Worksheet Chapter 10, Part 3

Worksheet Chapter 10, Part 3#

KKT Conditions for Linearly Constrained Problems#

Notebook Info#

Topics#

This notebook contains three coding examples designed to build intuition for KKT conditions in linearly constrained optimization:

Projection onto an affine set
Equality-constrained quadratic
Inequality-constrained QP active-set exploration

Learning goals#

Compute and interpret stationarity, primal feasibility, dual feasibility, and complementarity.
See KKT multipliers as measurable quantities (not just symbols).
Connect active constraints to which multipliers are nonzero.

import itertools
import numpy as np
import matplotlib.pyplot as plt

%matplotlib inline
np.set_printoptions(precision=4, suppress=True)

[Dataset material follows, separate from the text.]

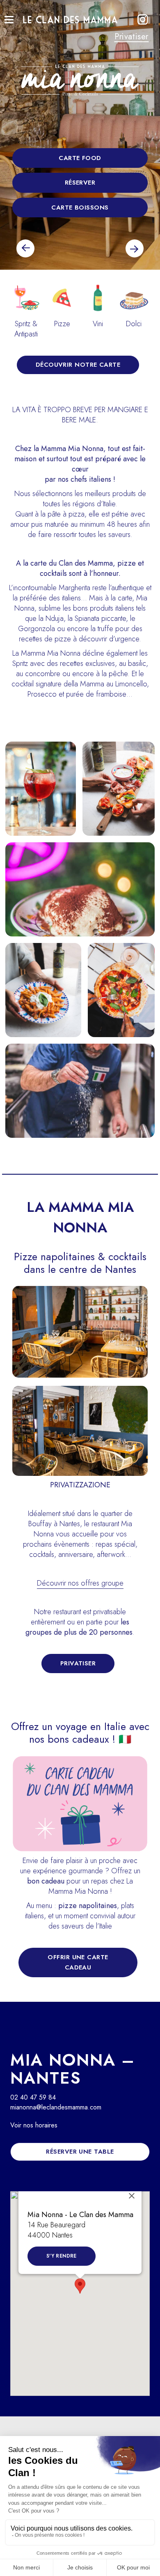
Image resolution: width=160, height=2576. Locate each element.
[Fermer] (132, 2196)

1. Orthogonal Projection Onto an Affine Space#

Previously, we studied orthogonal projection (see lectures 8-2 and 9-1), where the goal is to find the closest point \(\mathbf{y} \in C\) to a given \(\mathbf{x}\), denoted

\[ P_C(\mathbf{x}) = \arg \min_{\mathbf{y} \in C} \|\mathbf{y}- \mathbf{x}\|^2. \]

In the previous lectures, we found formulae for the projection operator in the case of

\[\mathbb{R}_+^n = \{ \mathbf{y} \in \mathbb{R}^n \mid y_i \geq 0 \forall i\}\]

and

\[B[0,r] = \{\mathbf{y} \mid \|\mathbf{y}\|^2 \leq r\}.\]

Now, using the KKT conditions, we can find formulae for projections onto more complex sets \(C\); specifically, when \(C\) is an affine space.

Given \(A\in\mathbb{R}^{m\times n}\) with full row rank, we will project \(y\in\mathbb{R}^n\) onto

\[ C=\{x\in\mathbb{R}^n:Ax=b\} \]

by solving

\[ \min_x \; \|x-y\|_2^2 \quad \text{s.t.}\; Ax=b. \]

In this case, the Lagrangian function is

\[L(\mathbf{x},\boldsymbol{\mu}) = \|\mathbf{x} - \mathbf{y}\|^{2} + \boldsymbol{\mu}^{\top} (A \mathbf{x} - \mathbf{b}),\]

so the stationarity condition is

\[ \nabla_{\mathbf{x}} L(\mathbf{x},\boldsymbol{\mu}) = 2\mathbf{x} -2 \mathbf{y} + A^{\top} \boldsymbol{\mu}=\mathbf{0} \]

Combined with the feasibility condition \(A \mathbf{x} = \mathbf{b}\), we find that

\[ P_C(\mathbf{y}) = \mathbf{y}-A^{\top}(AA^{\top})^{-1}(A\mathbf{y}-\mathbf{b}). \]

See the video lecture for the full derivation.

Example#

We are going to work with the system \(A \mathbf{x} = \mathbf{b}\) for

\[\begin{split} A = \begin{bmatrix} 3 & 1 & -1 \\ -2 & 2 & 1 \end{bmatrix} \qquad b = \begin{bmatrix} 0\\0 \end{bmatrix} \end{split}\]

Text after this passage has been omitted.